Divers, in general, are not aware of the colorful history of our most treasured dive sites. They come, dive, and depart without thinking about what happened in the past. Take Point Lobos, for example. In 1769 Point Lobos was named “Punta de los Lobos Marinos”, or Point of the Sea Wolves, by early Spanish explorers because of the large concentration of California sea lions that reside here. It was first a logging camp, then from the 1860s through the early 1890s a whaling port, an abalone harvesting spot and cannery from the1850s through the 1930s, and a stone quarry that provided the foundations for many of the forts in the San Francisco Bay Area. Many of its owners did not appreciate the extent of the area’s beauty and resources. Once, the land even changed hands during a card game!

Fortunately, the State of California identified Point Lobos as a special place that needed protection as early as 1933 when it joined the State Park System. In 1960, Point Lobos became the first underwater reserve in the nation when 750 submerged acres were added to the park. This occurred a full two years before the famed reefs at Pennecamp Coral Reef State Park in Florida received such protection. Today the reefs of Point Lobos are protected as a National Marine Sanctuary, a California State Marine Reserve, and a State Natural Preserve. While there are many great places to dive around Point Lobos, Bluefish Cove is one of the most fascinating. The cove is named for the huge schools of blue rockfish that are normally found here.

This cove is relatively protected from the predictable, northwesterly swell, not as protected as Whalers Cove, but more so than most of the rest of the reserve. Boats should anchor in the center of the cove. Here you will find a rock and sand bottom at 60 to 65 feet deep.

The deeper “bowl” of the cove is the least interesting for divers. There are lots of purple urchins, a large number of huge fish-eating anemones and a few fish. Better diving and more interesting invertebrate life may be found in the shallow rocky ridge to the southwest.

Rocks that make up the shallow reef are covered with spiny brittle stars. These are among the more interesting and photogenic of the echinoderms. They have a relatively small body with five long, spindly and prehensile arms covered with prominent, erect spines. These sea stars are conspicuously colored in reds, oranges, yellows, blues and purples. Like snowflakes, no two seem to be identical. I have great fun photographing the intricate colors, patterns and textures of these fascinating invertebrates.

When observed from a distance the rocks appear as a writhing, squirming mass with flashes of reds, oranges and yellows. They may live in a mat an inch or so thick, or be solitary and widely dispersed. This day they were found mostly in a single layer, but there had to be many millions of them.

Brittle stars must have the most adaptable feeding habits on our California reefs. They can graze on algae, scavenge on carrion, and actively feed on tasty bits floating by in the water column. A mucus coating they excrete on their arm spines is very effective at trapping plankton. They then use another prehensile arm to wrap around a plankton-covered arm, scrape the mucous into a ball, and present the morsel to its mouth.

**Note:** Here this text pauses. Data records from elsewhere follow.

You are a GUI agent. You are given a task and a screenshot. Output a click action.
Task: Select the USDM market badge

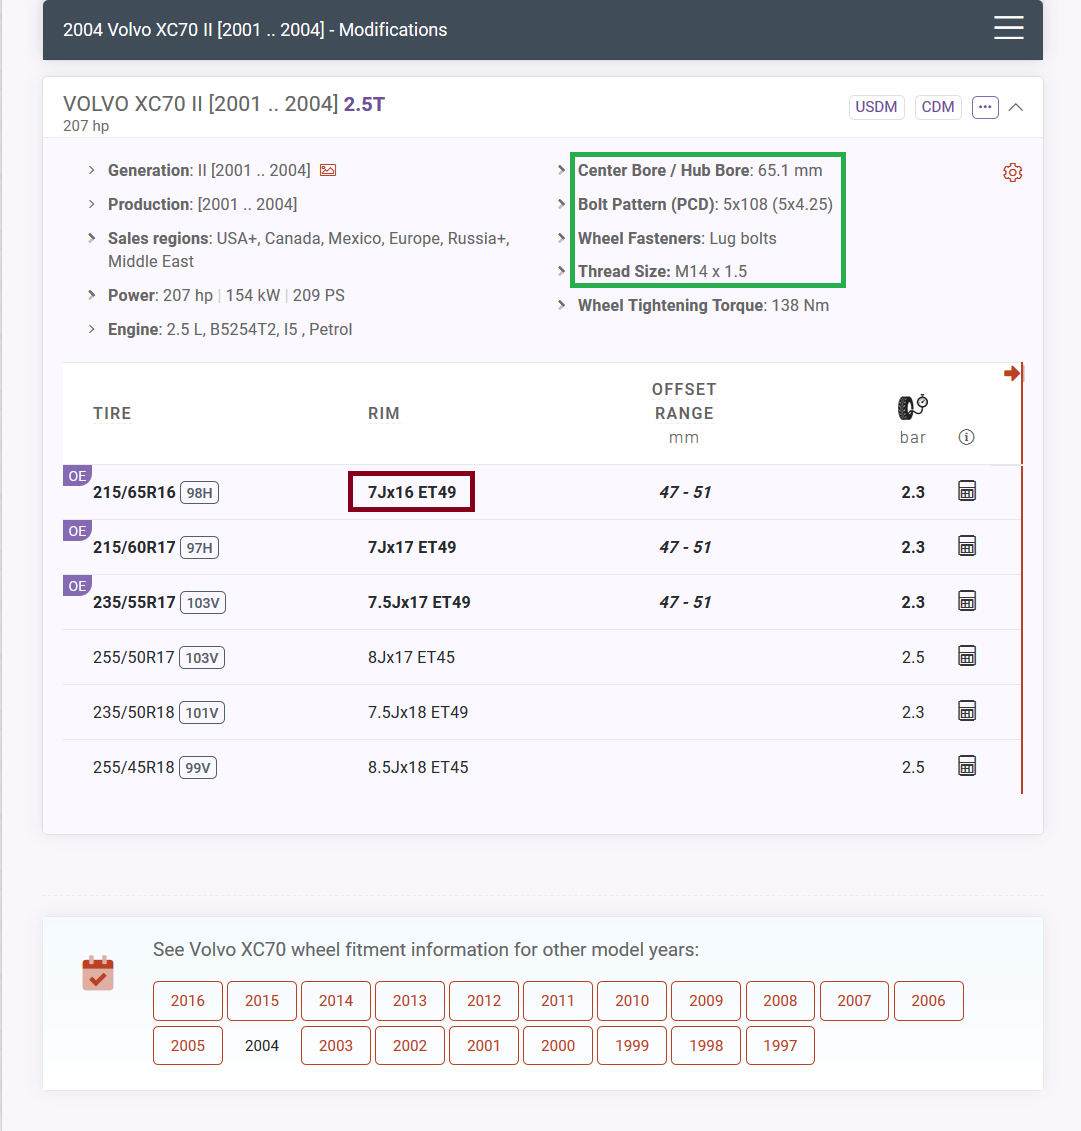coord(876,107)
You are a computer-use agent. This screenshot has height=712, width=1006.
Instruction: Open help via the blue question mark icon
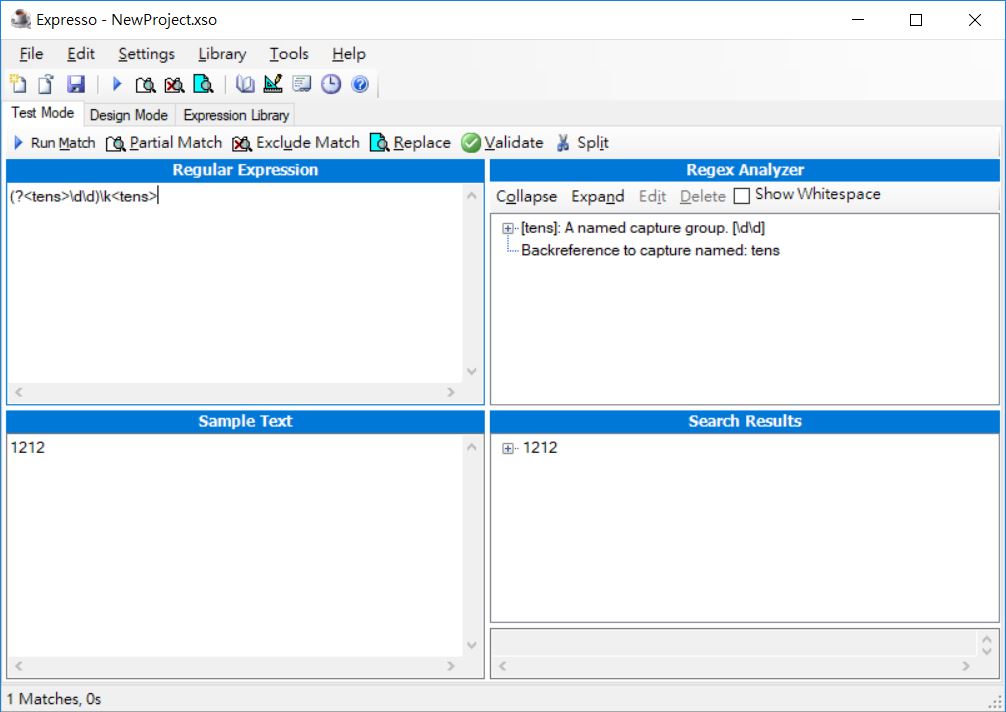pos(360,84)
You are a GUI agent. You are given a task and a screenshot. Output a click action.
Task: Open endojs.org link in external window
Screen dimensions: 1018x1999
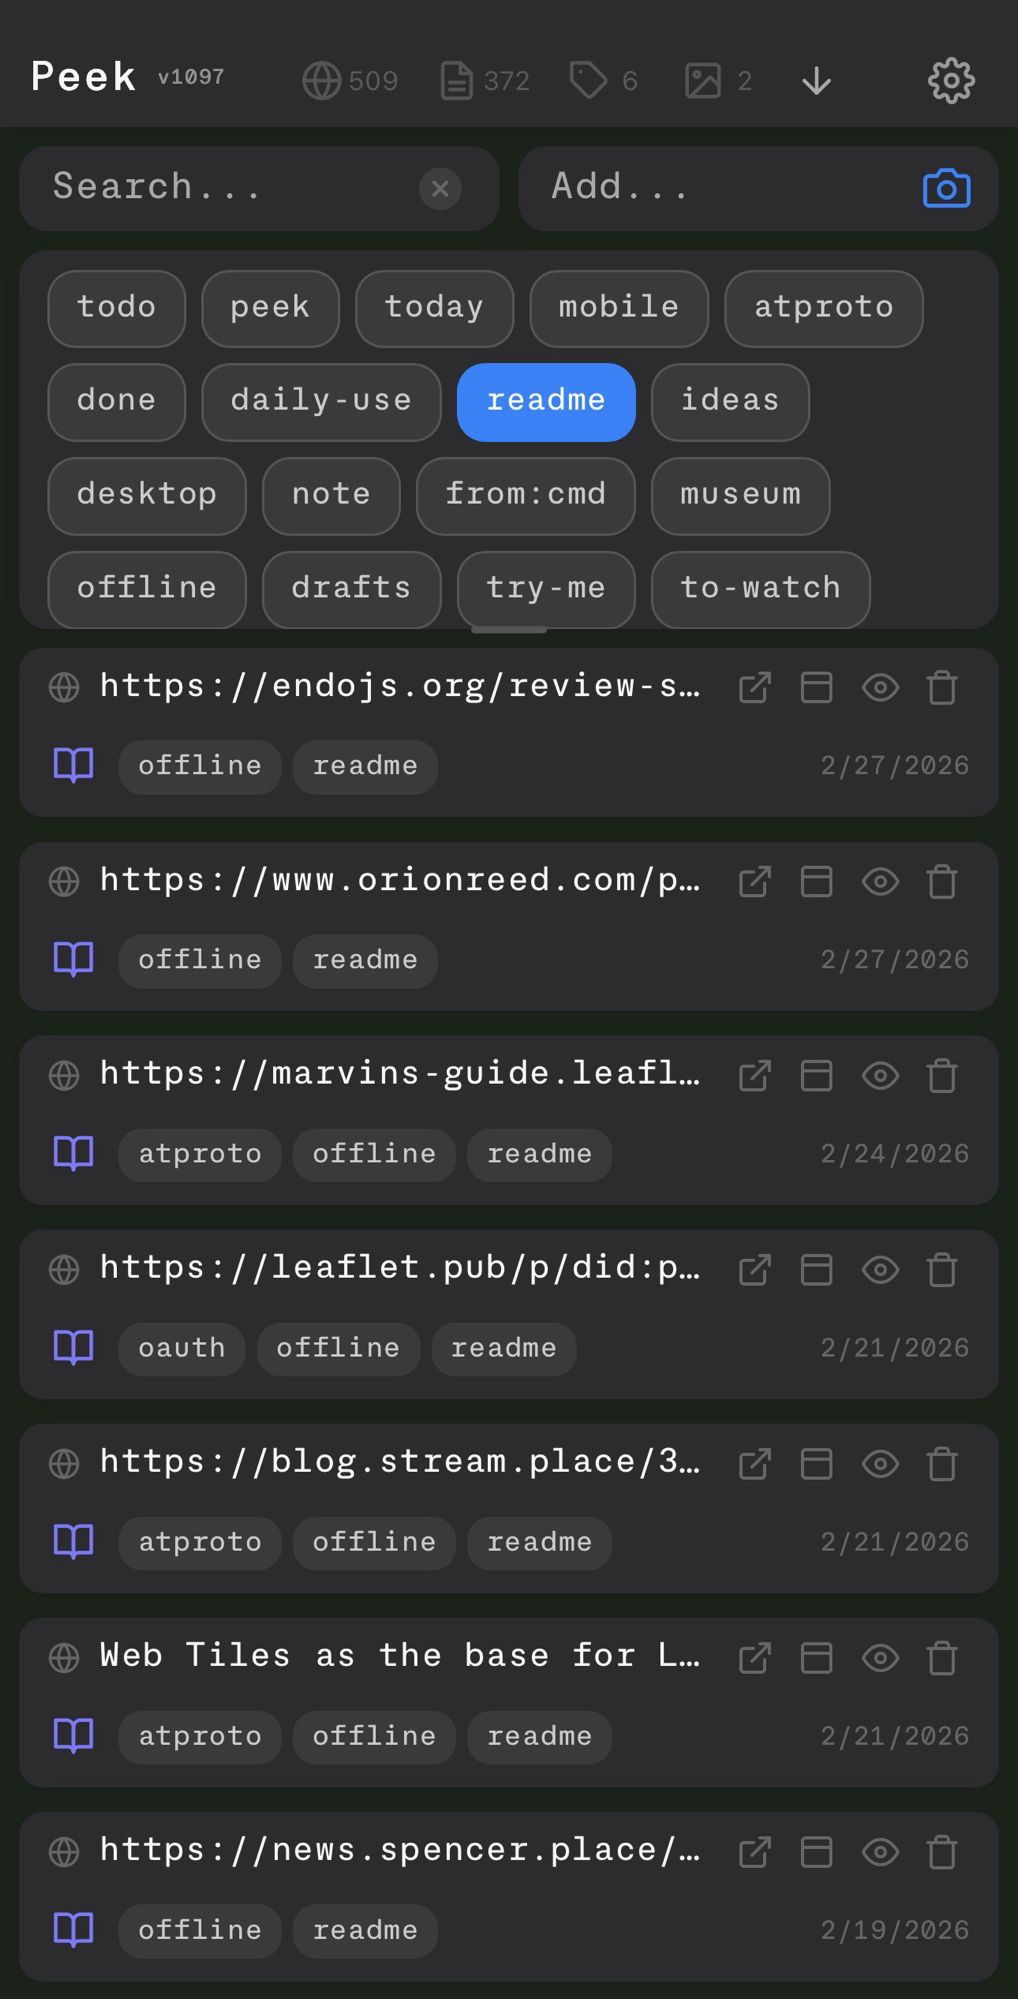tap(755, 688)
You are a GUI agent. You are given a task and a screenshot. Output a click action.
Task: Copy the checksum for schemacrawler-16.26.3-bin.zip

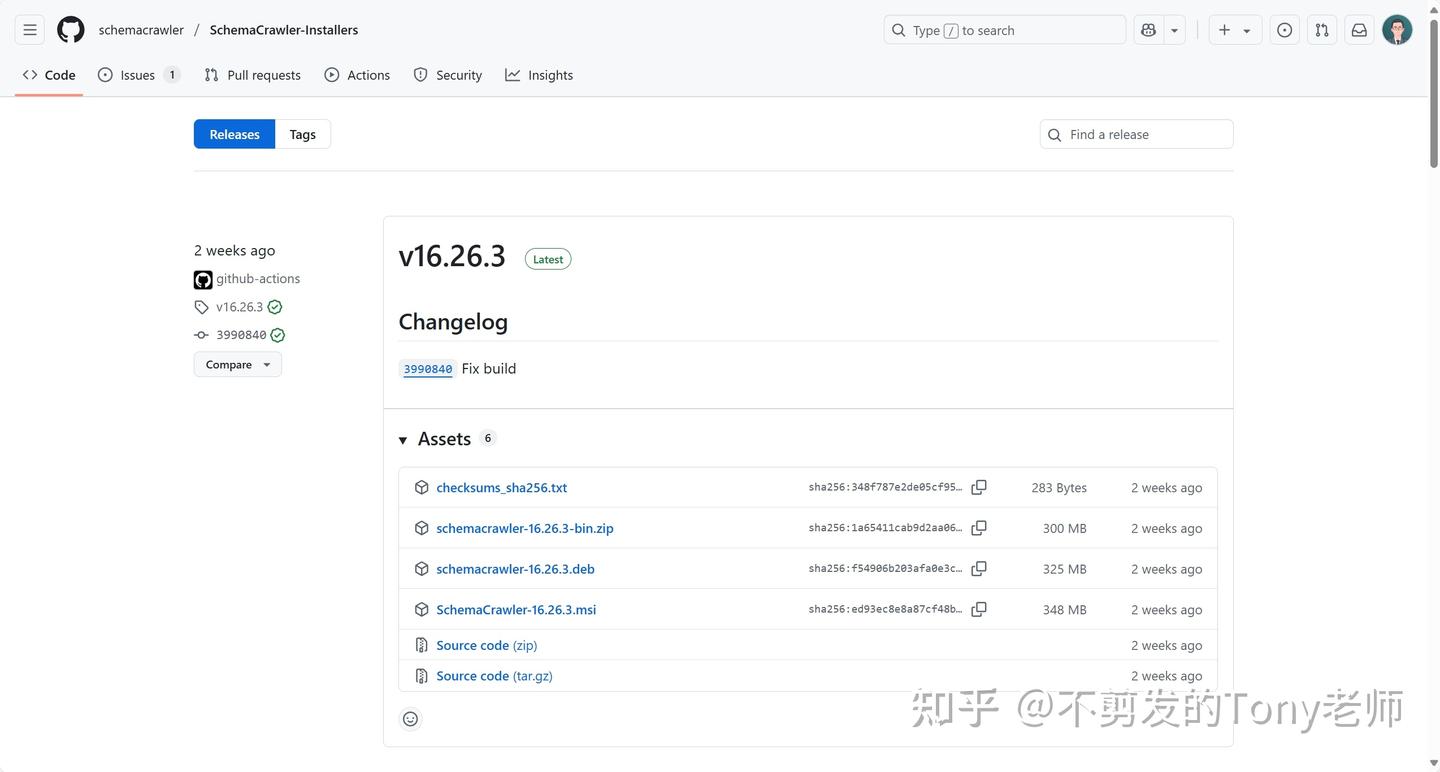pyautogui.click(x=978, y=527)
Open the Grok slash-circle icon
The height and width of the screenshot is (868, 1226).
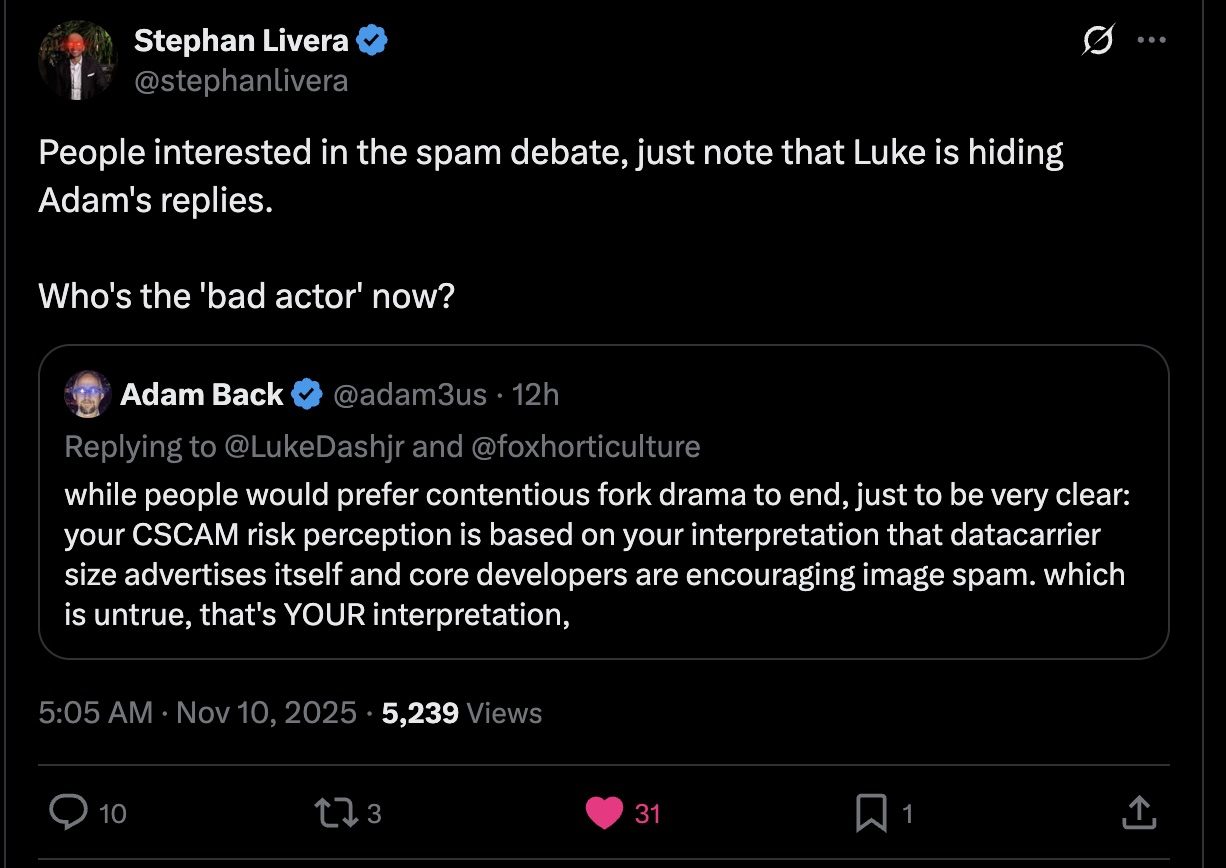1097,42
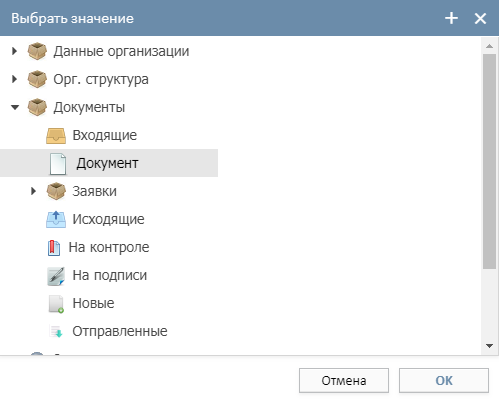This screenshot has width=499, height=399.
Task: Click the new-document icon for Новые
Action: [x=56, y=304]
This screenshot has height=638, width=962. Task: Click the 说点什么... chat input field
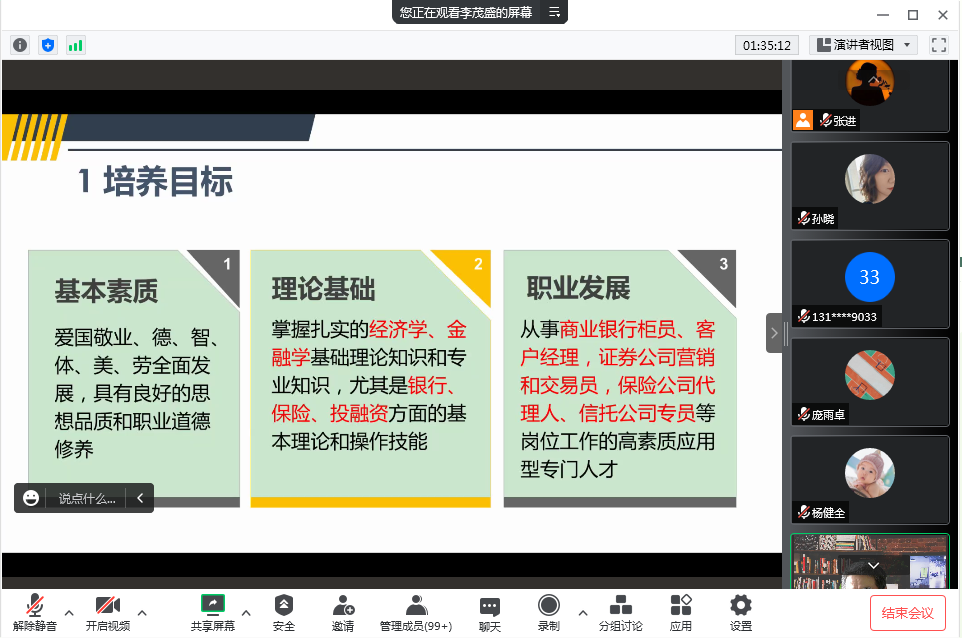pyautogui.click(x=87, y=498)
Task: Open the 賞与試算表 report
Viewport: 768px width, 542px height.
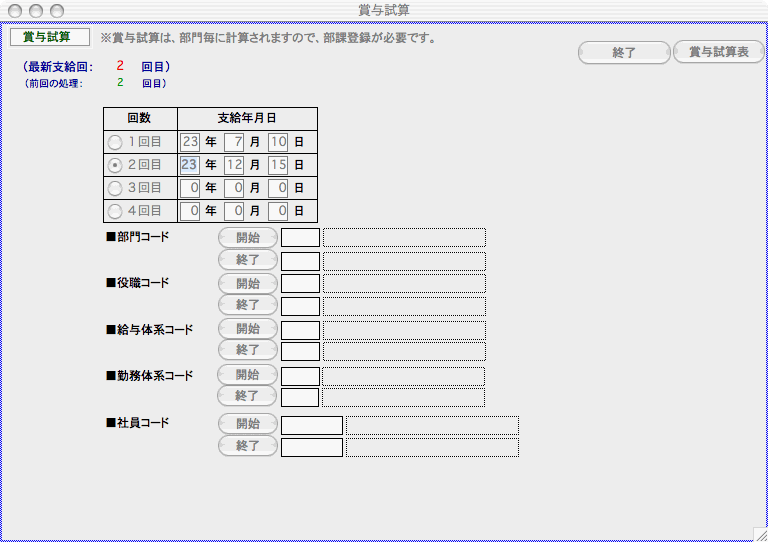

Other than the brittle stars there was a lot of diversity on the reef. There were numerous purple sea urchins, sea cucumbers, sheep crabs, and colorful sponges. In one image I captured a cornucopia of marine life — many bryozoans, a hairy triton, a tunicate and a hermit crab, all in about a two inch field-of-view.

There were, however, only two tiny little beds of giant kelp, lots more urchins than in past years, and very few fish. We saw few pile perch and only one vermillion rockfish. There was one large and a few small blue rockfish, and a few other rockfish hunkered down in the nooks-and-crannies of the rock walls. The dynamics of this reef are fascinating since pile surfperch, sheep crabs and hairy tritons are particularly fond of eating brittle stars, and are more abundant now than in past years.



Skill Level: Beginner or better.

California Diving News

Location: In Point Lobos State Reserve, around the corner to the left from Whalers Cove.

Access: Divers must enter the reserve through the main gate and check in. The reservation system and rules may be found at pt-lobos.parks.state.ca.us/DiveReservations.htm.

Facilities: Launch ramp for small boats and kayaks, flush toilets, water to rinse boats and gear.

Entry and Exit: Divers may only enter the water at the boat ramp in Whalers Cove. It’s a long swim around the corner to Bluefish Cove, and a boat or kayak is normally required.

Depth Range: 20 to 65 feet.

Conditions: Highly variable.

Visibility: Generally good, 20 to 40 feet.

Photography: Great opportunities for both wide-angle and macro photography.

Hunting: This site is within the Point Lobos State Marine Reserve where no game may be taken. It is also within the Point Lobos Natural Reserve where no natural object may be removed, collected, or disturbed in any way, both above and below the water.

Cautions: Watch for big swell and surge.